_What to produce_. Put the data from the line with "Where should I" up to and including the line with "(x=427, y=136)" into a two-column CSV with the headers "prompt" and "reply". Use one row per piece of data, with its text under "prompt" and its answer under "reply". Quote each field and replace line breaks with spaces.

_Given records_.
....

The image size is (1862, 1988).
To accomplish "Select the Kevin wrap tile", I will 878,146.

....

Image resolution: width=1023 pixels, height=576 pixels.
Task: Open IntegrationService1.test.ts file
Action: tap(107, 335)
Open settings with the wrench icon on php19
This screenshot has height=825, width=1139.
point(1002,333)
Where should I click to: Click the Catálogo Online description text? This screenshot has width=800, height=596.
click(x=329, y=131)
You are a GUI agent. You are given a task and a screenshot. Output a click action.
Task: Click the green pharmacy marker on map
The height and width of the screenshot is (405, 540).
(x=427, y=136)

....

_Solution to the exercise_.
prompt,reply
"Where should I click to: Click the Catálogo Online description text? This screenshot has width=800, height=596.","click(x=329, y=131)"
"You are a GUI agent. You are given a task and a screenshot. Output a click action. Task: Click the green pharmacy marker on map The height and width of the screenshot is (405, 540).","(x=427, y=136)"